Work request - Each line below that carries the string "agent" must appear in the answer.

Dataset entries

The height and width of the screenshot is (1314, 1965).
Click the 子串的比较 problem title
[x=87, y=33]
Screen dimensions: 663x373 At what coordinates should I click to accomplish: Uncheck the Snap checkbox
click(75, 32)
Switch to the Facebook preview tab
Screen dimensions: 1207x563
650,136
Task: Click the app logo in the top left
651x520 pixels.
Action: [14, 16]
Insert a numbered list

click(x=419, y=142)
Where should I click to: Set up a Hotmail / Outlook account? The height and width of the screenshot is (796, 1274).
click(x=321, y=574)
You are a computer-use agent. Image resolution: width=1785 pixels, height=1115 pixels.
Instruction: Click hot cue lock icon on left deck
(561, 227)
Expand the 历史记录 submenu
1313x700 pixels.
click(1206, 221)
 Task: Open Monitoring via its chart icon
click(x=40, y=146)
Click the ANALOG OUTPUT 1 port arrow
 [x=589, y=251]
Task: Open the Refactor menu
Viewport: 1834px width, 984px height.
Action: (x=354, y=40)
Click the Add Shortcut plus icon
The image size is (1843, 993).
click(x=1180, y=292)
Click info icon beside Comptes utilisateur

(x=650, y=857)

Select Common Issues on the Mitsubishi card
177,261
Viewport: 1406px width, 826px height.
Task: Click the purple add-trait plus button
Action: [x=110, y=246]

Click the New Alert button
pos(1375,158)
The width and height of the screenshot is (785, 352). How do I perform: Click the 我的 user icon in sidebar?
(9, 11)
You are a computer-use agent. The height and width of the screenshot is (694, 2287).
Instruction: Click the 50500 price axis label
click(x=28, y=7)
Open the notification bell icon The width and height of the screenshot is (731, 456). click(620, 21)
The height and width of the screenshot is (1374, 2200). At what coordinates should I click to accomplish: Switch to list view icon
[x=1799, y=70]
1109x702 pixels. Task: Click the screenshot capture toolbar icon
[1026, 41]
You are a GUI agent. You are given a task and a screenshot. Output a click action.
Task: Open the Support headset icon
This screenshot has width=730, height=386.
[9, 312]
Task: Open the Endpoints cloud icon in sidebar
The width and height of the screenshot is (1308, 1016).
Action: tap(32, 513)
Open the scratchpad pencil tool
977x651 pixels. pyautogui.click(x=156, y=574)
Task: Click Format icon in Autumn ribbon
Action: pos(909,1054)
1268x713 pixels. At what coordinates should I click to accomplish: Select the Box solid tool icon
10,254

The answer -
You are a computer-use agent. Image resolution: width=1785 pixels, height=1115 pixels.
You are a computer-use agent. The height and width of the screenshot is (694, 2287).
You are a GUI agent. You are given a task and a screenshot. Output a click action.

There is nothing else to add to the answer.